**Provided text**:
1 of 33

Corundum status updates

Alex Forencich

1/16/2023

2 of 33

Agenda

  • Status updates

3 of 33

Status update summary

  • Bugs
    • FIFO memory inference issue (in progress)
  • 10G/25G MAC optimizations (done)
  • Priority flow control (todo)
  • AXI Virtual FIFO (in progress)
  • DRAM integration (in progress)
  • Batched completion write support (in progress)
  • Variable-length descriptor support (todo)
  • Management soft core (todo)
  • 10G/25G switching (HW done, SW todo)

4 of 33

Bugs: FIFO memory inference issue

  • Seeing TX packets with incorrect IP layer checksums, only on Intel devices
  • MLE traced the issue to FIFO between TX engine and TX checksum compute block incorrectly setting “enable” bit
  • Appears to be a Quartus tool bug related to merging pipeline registers into MLABs
    • Connecting RAM output register to logic analyzer or adding “preserve” attribute results in the bug disappearing
  • Status: reported to Intel

5 of 33

10G/25G MAC optimizations

  • Improved CRC verification logic
    • Problem: 64 bit datapath means 8 bytes are processed per clock, but frames are not required to be a multiple of 8 bytes in length
    • Previously: partial CRC logic for 1, 2, 3, and 4 lanes, compute CRC across full frame including FCS and compare to magic constant
    • Now: zero-extend frame to 8 byte boundary, roll trailing zeros into magic constant, only need full 8 lane CRC logic plus 8 constants
  • Result: 605 LUT + 363 FF to 255 LUT + 308 FF
  • TODO: take a look at TX side (currently ~1400 LUTs)

6 of 33

Priority Flow Control

  • Starting to look at supporting PFC in Corundum
  • HW
    • PFC frame TX/RX, pause quanta counters
    • Per-TC queues
    • Connection to TX/RX queues and PFC frame logic
    • Internal flow control
    • TC-aware/per-TC scheduling
  • SW
    • Driver support
  • Outstanding questions
    • How to map RX traffic to priority levels (and is this necessary)?
    • How to efficiently handle multiple traffic classes in HW?
    • What needs to be done in the driver?

7 of 33

AXI virtual FIFO

  • Large packet buffer capability in DRAM
  • Store both packet data as well as sideband data (tid, tdest, tuser)

**What this exercise asks**:
1. In the Corundum status updates, what change in LUT and FF usage resulted from the improved CRC verification logic?
2. Reproduce the part of the Corundum status updates that begins at the words "Status update summary" and stops after "integration (in progress)", replacing "in progress" with "ongoing" wherever it occurs.

**Data listing**:
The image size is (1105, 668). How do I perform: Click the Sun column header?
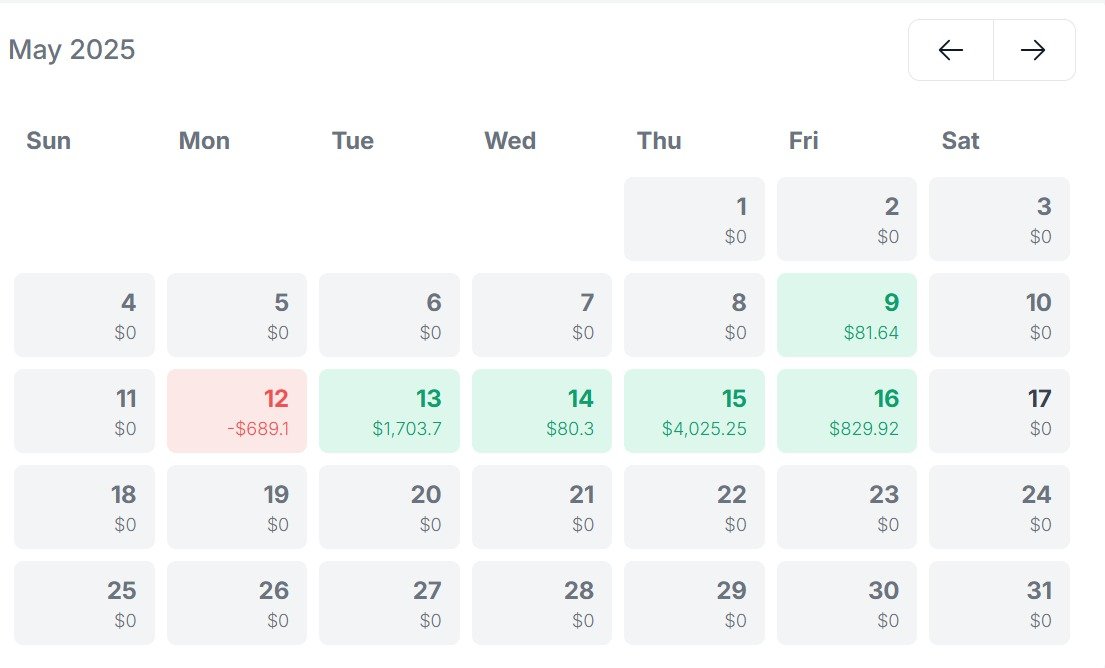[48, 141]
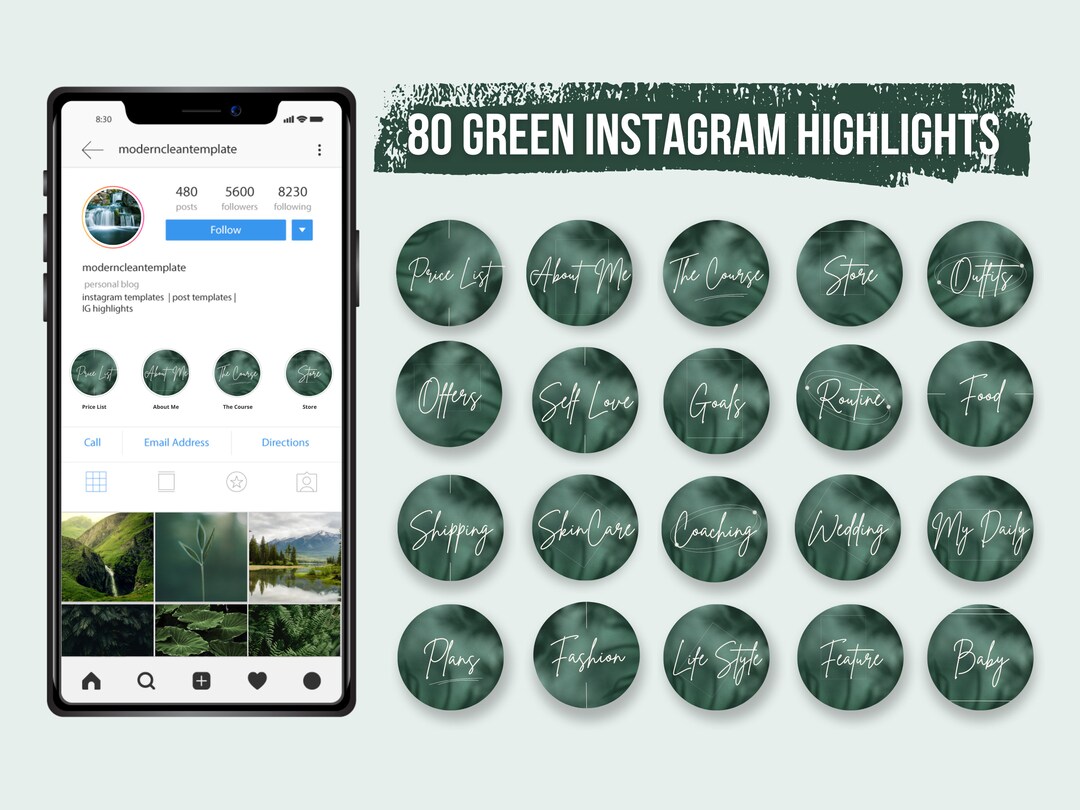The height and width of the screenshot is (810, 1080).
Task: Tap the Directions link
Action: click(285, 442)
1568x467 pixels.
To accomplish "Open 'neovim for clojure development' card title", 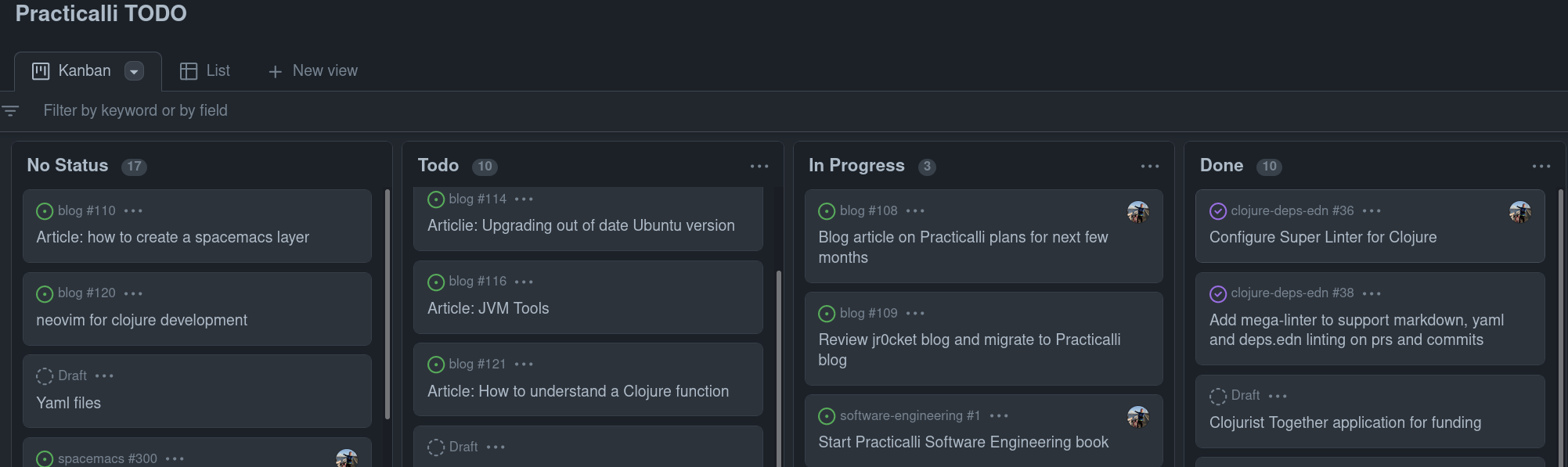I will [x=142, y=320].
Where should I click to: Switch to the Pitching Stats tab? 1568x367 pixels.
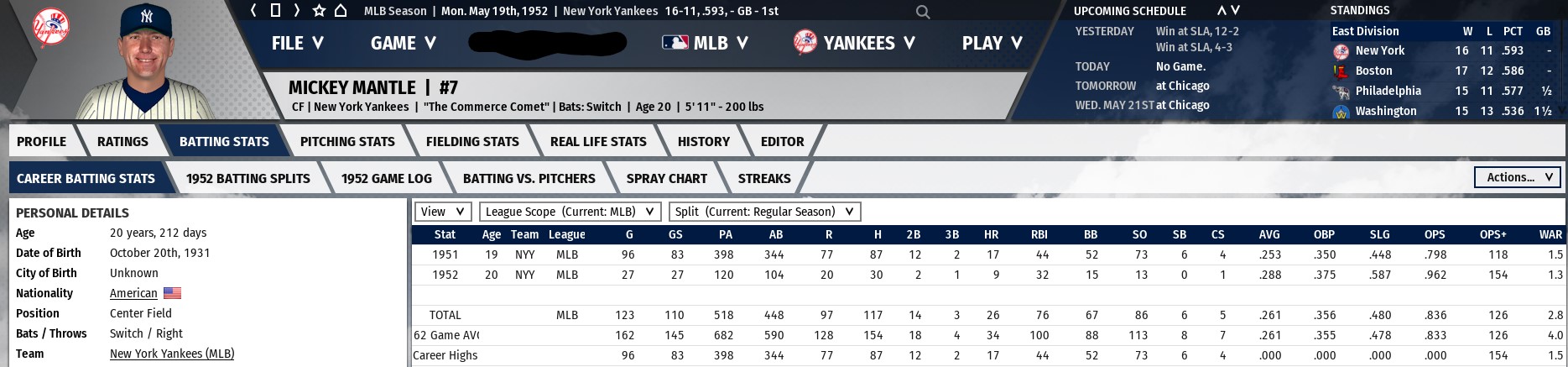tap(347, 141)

**Results for each task**:
1. It went from 605 LUT + 363 FF to 255 LUT + 308 FF.

2.
Status update summary

  • Bugs
    • FIFO memory inference issue (ongoing)
  • 10G/25G MAC optimizations (done)
  • Priority flow control (todo)
  • AXI Virtual FIFO (ongoing)
  • DRAM integration (ongoing)